Pick out the lines below with "help" and list them.

Pixel coordinate grounding data
|---|
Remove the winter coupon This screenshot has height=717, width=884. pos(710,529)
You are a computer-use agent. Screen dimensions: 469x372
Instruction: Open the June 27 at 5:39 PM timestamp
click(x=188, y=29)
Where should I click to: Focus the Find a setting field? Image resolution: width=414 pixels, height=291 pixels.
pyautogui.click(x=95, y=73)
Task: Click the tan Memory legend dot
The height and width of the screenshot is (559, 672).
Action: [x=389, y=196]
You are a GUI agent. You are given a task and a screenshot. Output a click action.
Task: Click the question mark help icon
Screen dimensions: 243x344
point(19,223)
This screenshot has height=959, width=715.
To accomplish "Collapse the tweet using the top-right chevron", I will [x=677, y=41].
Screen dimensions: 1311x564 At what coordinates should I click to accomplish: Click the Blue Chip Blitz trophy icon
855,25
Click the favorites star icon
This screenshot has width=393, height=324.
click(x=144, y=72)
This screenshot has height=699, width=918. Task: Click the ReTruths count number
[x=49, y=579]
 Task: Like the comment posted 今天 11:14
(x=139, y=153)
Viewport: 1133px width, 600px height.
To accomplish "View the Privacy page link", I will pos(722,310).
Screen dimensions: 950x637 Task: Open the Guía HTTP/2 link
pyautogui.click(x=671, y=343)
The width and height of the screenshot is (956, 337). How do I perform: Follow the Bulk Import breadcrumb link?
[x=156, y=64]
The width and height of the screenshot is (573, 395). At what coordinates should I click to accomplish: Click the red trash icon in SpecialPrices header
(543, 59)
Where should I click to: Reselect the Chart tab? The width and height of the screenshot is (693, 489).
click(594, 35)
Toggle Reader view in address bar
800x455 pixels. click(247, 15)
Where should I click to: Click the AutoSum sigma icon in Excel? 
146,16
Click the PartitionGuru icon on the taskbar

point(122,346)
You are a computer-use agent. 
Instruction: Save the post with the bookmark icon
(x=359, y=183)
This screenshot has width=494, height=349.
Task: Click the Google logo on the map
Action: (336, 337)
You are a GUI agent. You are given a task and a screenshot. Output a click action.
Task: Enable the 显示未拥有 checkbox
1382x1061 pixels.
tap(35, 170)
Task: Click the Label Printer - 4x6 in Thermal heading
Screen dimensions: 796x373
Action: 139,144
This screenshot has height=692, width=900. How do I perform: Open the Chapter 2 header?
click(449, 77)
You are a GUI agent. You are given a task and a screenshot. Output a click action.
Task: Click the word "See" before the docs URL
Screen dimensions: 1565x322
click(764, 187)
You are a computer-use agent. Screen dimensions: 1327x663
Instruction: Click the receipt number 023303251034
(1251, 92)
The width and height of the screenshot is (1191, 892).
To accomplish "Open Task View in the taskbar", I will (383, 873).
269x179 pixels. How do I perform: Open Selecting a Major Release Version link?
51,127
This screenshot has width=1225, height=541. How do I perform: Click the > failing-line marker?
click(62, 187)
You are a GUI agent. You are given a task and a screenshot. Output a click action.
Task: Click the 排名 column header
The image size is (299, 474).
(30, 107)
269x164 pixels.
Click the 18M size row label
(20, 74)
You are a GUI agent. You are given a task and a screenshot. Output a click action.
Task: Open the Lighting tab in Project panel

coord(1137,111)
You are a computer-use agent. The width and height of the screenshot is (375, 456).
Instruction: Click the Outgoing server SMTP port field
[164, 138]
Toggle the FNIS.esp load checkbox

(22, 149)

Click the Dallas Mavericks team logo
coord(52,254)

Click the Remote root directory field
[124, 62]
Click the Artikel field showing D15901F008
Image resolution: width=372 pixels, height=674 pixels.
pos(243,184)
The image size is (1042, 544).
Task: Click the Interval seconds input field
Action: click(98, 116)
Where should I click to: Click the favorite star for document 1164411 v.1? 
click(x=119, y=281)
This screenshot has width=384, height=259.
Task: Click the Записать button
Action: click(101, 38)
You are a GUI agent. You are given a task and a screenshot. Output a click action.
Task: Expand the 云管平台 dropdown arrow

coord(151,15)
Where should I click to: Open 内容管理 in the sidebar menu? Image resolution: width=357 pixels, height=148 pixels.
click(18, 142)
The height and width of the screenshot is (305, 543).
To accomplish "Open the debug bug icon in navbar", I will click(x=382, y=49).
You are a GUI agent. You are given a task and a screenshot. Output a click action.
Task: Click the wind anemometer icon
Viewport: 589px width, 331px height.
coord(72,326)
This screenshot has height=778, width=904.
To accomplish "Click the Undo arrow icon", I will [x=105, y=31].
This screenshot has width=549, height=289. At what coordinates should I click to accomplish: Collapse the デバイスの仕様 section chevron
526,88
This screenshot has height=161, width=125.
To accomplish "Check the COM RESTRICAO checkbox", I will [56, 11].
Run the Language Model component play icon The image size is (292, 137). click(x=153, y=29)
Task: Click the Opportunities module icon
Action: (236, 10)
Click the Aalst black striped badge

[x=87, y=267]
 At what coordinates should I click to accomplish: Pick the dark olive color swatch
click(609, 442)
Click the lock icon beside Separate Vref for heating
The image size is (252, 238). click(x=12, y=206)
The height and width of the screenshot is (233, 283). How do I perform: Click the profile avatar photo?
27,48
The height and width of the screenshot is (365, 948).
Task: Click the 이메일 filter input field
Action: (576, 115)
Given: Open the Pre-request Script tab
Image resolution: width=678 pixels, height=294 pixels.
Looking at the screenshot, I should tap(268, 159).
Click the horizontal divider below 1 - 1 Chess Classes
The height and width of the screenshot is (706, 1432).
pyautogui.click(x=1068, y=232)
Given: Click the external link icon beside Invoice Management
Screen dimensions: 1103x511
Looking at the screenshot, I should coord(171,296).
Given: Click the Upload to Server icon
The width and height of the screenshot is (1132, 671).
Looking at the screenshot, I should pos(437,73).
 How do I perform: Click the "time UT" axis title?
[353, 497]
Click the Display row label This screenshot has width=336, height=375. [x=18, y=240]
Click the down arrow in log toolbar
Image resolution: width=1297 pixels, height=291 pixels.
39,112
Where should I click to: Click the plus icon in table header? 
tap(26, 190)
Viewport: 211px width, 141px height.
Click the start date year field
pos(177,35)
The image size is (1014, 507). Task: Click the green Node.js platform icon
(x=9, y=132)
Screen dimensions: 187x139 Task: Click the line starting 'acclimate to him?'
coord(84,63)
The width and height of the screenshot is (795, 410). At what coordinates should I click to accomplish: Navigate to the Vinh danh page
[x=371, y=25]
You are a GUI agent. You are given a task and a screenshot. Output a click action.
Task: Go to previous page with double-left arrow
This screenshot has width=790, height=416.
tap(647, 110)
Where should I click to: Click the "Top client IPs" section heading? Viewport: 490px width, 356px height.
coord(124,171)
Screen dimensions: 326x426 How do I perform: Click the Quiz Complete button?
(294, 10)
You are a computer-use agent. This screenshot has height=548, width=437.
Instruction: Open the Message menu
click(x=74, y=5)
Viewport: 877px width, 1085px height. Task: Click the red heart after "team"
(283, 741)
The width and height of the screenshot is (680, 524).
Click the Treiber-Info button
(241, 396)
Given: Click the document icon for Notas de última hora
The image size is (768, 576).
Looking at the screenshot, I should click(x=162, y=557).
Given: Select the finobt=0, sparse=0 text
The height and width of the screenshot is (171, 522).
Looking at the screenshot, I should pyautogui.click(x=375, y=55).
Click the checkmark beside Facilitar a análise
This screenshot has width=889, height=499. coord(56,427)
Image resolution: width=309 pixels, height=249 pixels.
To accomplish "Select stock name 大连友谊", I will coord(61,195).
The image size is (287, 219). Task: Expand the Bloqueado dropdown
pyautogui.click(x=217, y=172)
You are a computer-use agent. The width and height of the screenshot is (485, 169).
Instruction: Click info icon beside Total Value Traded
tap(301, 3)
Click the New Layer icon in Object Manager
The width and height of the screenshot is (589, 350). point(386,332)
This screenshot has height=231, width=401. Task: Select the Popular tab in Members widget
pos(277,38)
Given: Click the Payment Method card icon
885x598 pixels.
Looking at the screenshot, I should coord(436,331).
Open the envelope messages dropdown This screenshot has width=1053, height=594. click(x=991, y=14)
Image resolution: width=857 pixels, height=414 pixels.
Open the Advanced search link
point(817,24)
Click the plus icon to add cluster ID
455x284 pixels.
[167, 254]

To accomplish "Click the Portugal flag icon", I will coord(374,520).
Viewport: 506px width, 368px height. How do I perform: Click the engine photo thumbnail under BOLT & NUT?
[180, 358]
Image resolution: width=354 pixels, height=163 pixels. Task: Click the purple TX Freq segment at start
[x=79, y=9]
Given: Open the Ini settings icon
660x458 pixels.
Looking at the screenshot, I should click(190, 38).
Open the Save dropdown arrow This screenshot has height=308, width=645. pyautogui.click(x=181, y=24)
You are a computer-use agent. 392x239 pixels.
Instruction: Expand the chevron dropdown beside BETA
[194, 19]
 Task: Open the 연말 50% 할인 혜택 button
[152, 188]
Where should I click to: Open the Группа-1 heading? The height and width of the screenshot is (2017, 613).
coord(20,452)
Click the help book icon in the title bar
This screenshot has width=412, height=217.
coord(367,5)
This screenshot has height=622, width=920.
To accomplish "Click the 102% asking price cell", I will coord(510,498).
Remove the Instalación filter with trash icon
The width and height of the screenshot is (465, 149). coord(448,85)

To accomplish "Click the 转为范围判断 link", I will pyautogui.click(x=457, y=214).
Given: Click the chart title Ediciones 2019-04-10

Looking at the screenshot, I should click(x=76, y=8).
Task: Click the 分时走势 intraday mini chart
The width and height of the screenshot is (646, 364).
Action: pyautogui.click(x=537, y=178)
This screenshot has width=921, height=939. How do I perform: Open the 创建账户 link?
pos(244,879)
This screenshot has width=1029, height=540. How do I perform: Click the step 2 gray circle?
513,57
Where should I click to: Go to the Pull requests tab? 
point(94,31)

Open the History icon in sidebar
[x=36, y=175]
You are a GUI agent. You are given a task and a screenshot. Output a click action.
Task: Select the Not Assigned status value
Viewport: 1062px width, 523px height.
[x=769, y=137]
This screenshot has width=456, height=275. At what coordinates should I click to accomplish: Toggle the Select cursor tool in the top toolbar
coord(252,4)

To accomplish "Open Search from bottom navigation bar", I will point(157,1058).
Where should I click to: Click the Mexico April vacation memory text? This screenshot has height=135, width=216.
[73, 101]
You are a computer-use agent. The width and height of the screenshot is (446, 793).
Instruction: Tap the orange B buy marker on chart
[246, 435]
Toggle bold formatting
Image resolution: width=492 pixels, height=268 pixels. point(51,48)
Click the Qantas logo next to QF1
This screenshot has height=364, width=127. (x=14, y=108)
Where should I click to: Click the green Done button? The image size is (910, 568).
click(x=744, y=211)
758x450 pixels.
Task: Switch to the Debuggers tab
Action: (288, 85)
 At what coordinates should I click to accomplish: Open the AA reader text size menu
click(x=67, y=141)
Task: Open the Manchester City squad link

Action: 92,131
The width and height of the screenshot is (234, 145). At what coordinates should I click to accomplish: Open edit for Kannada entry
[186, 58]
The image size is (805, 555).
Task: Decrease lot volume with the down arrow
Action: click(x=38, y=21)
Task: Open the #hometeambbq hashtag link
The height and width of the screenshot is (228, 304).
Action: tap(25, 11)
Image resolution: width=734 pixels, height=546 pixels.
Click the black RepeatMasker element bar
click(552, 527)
|---|
TASK ANSWER:
Task: Click the question mark help icon
Click the help book icon in the title bar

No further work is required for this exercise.